KDM6A loss recruits tumor-associated neutrophils and promotes neutrophil extracellular trap formation via the CXCL1-CXCR2 axis in pancreatic cancer

Lysine (K)-specific demethylase 6A (KDM6A) is a frequently mutated tumor suppressor gene in pancreatic ductal adenocarcinoma (PDAC). However, how KDM6A loss impacts PDAC tumor immune microenvironment is not known. Tumor-associated neutrophils (TANs) and neutrophil extracellular traps (NETs) in the tumor microenvironment contribute to PDAC progression. This study used genetically engineered pancreas-specific Kdm6a-knockout PDAC mouse model and human PDAC tissue samples to demonstrate that KDM6A loss correlates with increased TANs and NETs formation.
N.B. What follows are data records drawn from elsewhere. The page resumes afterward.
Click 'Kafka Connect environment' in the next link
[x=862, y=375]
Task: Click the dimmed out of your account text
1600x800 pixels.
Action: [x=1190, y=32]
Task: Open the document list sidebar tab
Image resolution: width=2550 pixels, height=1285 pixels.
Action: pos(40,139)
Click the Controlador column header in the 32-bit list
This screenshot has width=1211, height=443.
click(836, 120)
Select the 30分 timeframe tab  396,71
Genome-wide Bru-seq analysis showed that the expression of many chemotactic cytokines, especially CXC motif chemokine ligand 1 (CXCL1), were upregulated in KDM6A-knockout PDAC cells. We confirmed that KDM6A-deficient PDAC cells secreted higher levels of CXCL1 protein, which in turn recruits neutrophils. Furthermore, the CXCL1 neutralizing antibody blocked the chemotactic and NETs-promoting property of KDM6A-deficient PDAC cells and tumor growth in a syngeneic orthotopic xenograft mouse model, confirming that CXCL1 was the main mediator of chemotaxis and PDAC growth in this model. These findings shed light on how KDM6A regulates tumor immune microenvironment and PDAC progression and suggest that the CXCL1-CXCR2 axis may be a candidate target for treating PDACs with KDM6A loss. Overall design: Three PANC-1 cell line samples were analyzed, including a control PANC-1 cell line without gRNA and two PANC-1 clones with UTX/KDM6A CRISPR/cas9 knockout.